What is our purpose in the world, and what choice do we have in it? Ancient literature wrestles with this question all the time, and we’re still asking it today. In this class, we read a range of ancient and more modern literature where characters struggle with their role in the world. We considered what characters owe to their communities, and whether duties and identities are chosen or unavoidable. Along the way, we also worked on reading comprehension, writing skills, and finished the course by creating a podcast series!

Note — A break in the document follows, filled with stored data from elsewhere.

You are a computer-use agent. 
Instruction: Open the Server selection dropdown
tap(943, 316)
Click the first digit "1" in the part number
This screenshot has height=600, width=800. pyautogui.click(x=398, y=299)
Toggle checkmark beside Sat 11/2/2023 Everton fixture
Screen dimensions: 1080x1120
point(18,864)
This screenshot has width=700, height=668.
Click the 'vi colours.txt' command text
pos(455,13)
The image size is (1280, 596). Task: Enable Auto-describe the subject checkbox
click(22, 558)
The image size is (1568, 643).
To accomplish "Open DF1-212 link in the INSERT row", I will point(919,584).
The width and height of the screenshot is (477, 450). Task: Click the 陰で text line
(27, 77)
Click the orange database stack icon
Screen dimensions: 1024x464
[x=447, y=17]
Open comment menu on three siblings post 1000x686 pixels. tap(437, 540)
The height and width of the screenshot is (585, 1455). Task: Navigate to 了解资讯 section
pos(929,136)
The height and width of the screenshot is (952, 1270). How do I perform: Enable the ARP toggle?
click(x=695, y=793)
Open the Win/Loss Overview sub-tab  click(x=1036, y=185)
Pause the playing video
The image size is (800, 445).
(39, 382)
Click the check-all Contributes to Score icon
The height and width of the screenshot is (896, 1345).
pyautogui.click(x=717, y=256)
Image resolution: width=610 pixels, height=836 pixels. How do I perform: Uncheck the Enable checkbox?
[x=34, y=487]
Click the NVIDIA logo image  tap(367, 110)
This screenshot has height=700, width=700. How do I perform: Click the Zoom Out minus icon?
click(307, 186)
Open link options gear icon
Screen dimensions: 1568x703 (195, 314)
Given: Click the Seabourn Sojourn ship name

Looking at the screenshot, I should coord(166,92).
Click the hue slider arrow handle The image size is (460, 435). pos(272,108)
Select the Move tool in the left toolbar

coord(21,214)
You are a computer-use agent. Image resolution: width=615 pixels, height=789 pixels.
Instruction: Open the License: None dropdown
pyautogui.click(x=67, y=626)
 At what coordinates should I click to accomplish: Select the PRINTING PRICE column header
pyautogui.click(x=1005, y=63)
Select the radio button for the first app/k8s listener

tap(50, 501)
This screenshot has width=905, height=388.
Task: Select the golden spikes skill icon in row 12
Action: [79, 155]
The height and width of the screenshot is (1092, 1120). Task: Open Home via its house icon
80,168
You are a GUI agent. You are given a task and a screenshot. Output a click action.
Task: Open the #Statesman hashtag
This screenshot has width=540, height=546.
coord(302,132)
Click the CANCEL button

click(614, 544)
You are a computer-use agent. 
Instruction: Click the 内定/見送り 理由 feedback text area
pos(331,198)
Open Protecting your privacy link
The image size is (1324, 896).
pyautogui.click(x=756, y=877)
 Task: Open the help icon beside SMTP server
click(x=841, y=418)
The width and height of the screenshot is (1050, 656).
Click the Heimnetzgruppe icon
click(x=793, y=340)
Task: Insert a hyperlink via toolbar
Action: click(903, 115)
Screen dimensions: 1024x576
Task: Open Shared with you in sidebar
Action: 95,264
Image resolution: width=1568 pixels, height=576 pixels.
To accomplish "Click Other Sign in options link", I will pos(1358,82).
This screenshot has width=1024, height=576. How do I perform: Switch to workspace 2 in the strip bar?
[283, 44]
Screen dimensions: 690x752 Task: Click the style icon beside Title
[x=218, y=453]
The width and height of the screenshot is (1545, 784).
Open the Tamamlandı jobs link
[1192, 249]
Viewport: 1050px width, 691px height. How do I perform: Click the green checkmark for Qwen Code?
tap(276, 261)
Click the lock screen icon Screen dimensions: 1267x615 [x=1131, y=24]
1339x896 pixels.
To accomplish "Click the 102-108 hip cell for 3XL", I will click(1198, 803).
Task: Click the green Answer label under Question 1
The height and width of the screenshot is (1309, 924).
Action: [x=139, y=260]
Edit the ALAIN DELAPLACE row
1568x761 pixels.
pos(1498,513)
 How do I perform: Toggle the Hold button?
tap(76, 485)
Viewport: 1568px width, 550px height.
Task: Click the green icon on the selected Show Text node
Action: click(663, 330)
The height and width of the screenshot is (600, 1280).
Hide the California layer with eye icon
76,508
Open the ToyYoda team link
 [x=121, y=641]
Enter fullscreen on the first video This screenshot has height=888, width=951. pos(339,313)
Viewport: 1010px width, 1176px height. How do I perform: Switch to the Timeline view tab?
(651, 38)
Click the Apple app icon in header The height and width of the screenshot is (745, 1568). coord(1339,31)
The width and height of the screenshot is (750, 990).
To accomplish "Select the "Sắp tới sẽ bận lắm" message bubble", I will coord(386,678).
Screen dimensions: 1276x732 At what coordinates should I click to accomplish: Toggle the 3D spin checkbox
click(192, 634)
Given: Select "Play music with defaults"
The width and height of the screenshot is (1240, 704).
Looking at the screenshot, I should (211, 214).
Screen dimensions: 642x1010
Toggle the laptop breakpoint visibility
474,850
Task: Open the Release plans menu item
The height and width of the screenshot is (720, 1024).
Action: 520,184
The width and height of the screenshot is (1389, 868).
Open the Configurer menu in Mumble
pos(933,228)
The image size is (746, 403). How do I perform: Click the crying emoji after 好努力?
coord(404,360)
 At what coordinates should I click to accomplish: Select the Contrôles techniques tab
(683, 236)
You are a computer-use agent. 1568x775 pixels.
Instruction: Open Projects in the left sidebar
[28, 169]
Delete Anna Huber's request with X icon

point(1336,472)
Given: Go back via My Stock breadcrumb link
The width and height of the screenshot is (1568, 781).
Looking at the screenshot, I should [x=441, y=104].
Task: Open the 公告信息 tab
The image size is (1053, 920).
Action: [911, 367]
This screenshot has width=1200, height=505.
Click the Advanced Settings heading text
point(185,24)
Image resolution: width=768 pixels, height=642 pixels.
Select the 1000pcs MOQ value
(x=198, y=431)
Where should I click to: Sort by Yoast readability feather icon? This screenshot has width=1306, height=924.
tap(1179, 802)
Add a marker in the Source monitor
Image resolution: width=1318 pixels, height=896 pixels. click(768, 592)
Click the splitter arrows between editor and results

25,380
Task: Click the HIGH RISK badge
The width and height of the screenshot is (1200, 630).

US History: A Historical Driving Tour
In 1928, the city of Austin released a master plan that found ways to relocate African Americans from all over the city to a segregated area on the east side. That experiment in urban planning had repercussions that have echoed down to the present day. This term, our American Character students researched and wrote entries for a driving tour on the Clio history app to educate residents and tourists about the 1928 plan, our history of segregation, poverty, and urban renewal, and the vibrant survival of African American culture in our city.



Justice and Mercy: A Border Experience
Justice and Mercy explored encounters at the borders of characters’ experiences and identity in the biblical book of Job, the Greek tragedy Antigone, Shakespeare’s Merchant of Venice, and Bryan Stevenson’s nonfiction story Just Mercy. Then students visited El Paso,* studied migration and tensions at the border, and developed a display to help introduce audience members to their experiences and the complexity and humanitarian issues surrounding the migration issue. What moves people to the limits of their dwelling places? How do we understand people whose stories are so different from our own?
*You can read more about Waterloo students’ border experience in this recent blog article.




Statistics: Storytelling Through Data
This term, the statistics class took time to slow down and begin to notice, analyze, and express the data all around them. Through exploration in basic study design and descriptive statistics, students discovered the importance of rigorous methods and testing assumptions to avoid delivering biased results. In our time with probability, students explored how data can inform and guide everyday decisions—even family game night! Paired basic fluency in the R statistical coding language, students were able to create thoughtful and accurate representations of the phenomena they observed.





Algebra II: Mapping the Growth of Austin
This term Algebra II students grew to better understand the mathematical world through the lens of functions. From their starting point built-in Algebra I, they expanded their ability to both interpret and display real-world phenomena utilizing an ever-increasing list of functions. Then, for their final project, the class worked in conjunction with the American Character class by tapping into this catalog to write a list of functions to plot a map of downtown Austin on a coordinate plane across three different eras, in order to utilize these maps to display the displacement of African American communities in the city over time.


Molecular Biology: History Captured in Our DNA
The world of molecular biology has made astounding advances in the last 70 years, from discovering the structure and function of DNA to sequencing and editing the human genome. Our molecular biology students gave an introduction into some of the foundational techniques used to classify, understand, and edit genes. Guests learned how to pipet, load a gel, decipher crime scene DNA samples and edit genes through CRISPR. And (extra bonus), they walked away understanding what all that really means!